Counting letters in a word seems to have little to do with understanding the word. Young kids can’t spell or count well at all but no one says that means they can’t understand.
I wish people would do even the most basic amount of research into LLMs before opining about what they can or cannot do. There are very principled reasons why LLMs do not know how many letters are in words, and it says nothing about their facility for understanding meaning.
Tokens are the most basic input unit of an LLM. But tokens don't generally correspond to words or letters, rather sub-word sequences. So Strawberry might be broken up into two tokens 'straw' and 'berry'. It has trouble distinguishing features that are "sub-token" like specific letter sequences because it doesn't see letter sequences but just the token as a single atomic unit. 'Straw' and 'r' are two tokens but an LLM is entirely blind to the fact that 'straw' has one 'r' in it.
As an analogy, I might ask you to identify the relative activations of each of the three cone types on your retina as I present some solid color image to your eyes.
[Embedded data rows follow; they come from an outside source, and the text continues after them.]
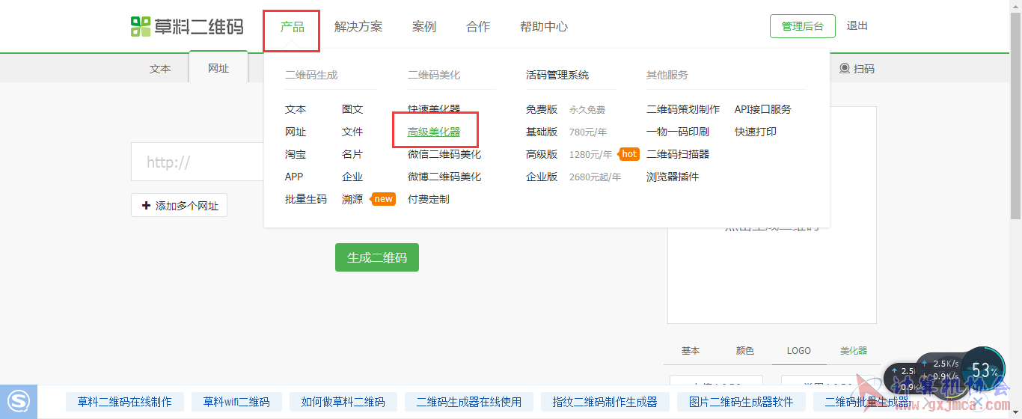The height and width of the screenshot is (419, 1022).
Task: Click the http:// URL input field
Action: pos(198,162)
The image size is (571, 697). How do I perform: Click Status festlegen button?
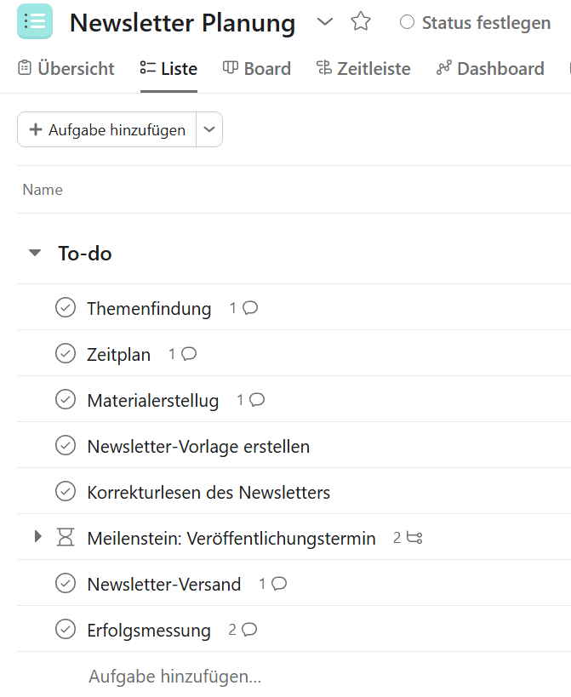[x=475, y=22]
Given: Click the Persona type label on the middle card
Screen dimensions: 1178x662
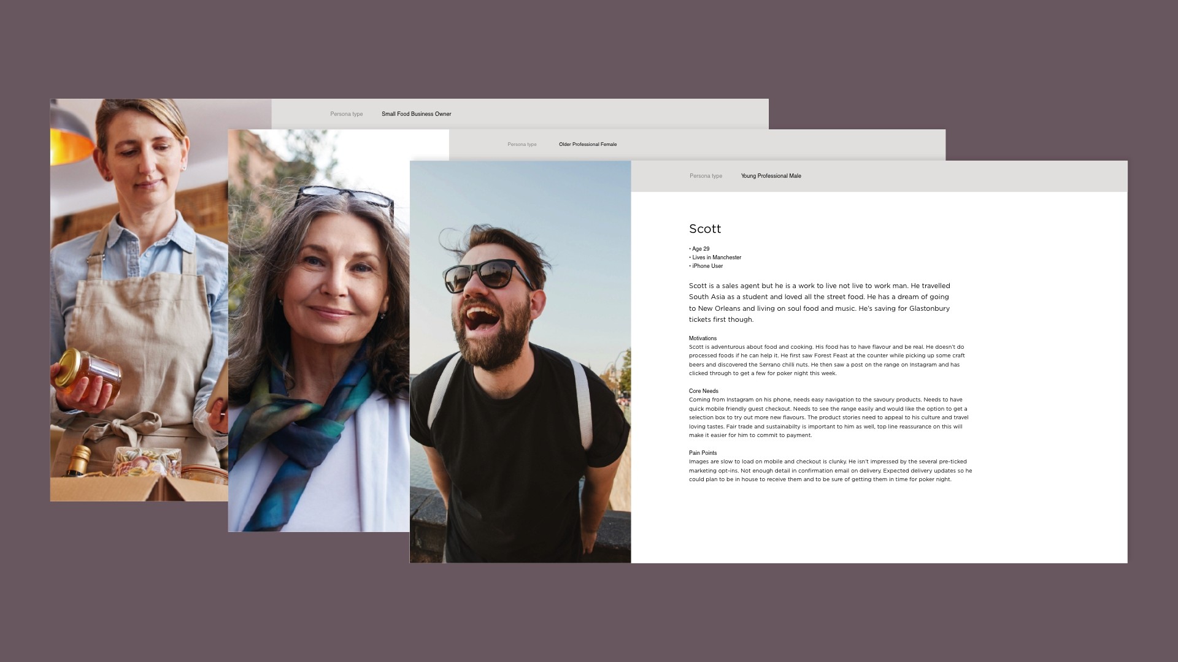Looking at the screenshot, I should pos(522,145).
But of course you can't do this, you simply do not have cognitive access to that information. Individual color experiences are your basic vision tokens.
The widespread mistake people keep making is assuming the development of intelligence in LLMs should follow the same trajectory that human intelligence takes as it develops into adult levels of intelligence. Thus deficiency in some capacity that we take for granted in humans is an indictment on LLM intelligence. But this is specious. LLMs are entirely alien; their developmental paths do not and should not look anything like ours. Your intuition from human intelligence just works against understanding the potential for intelligence in LLMs.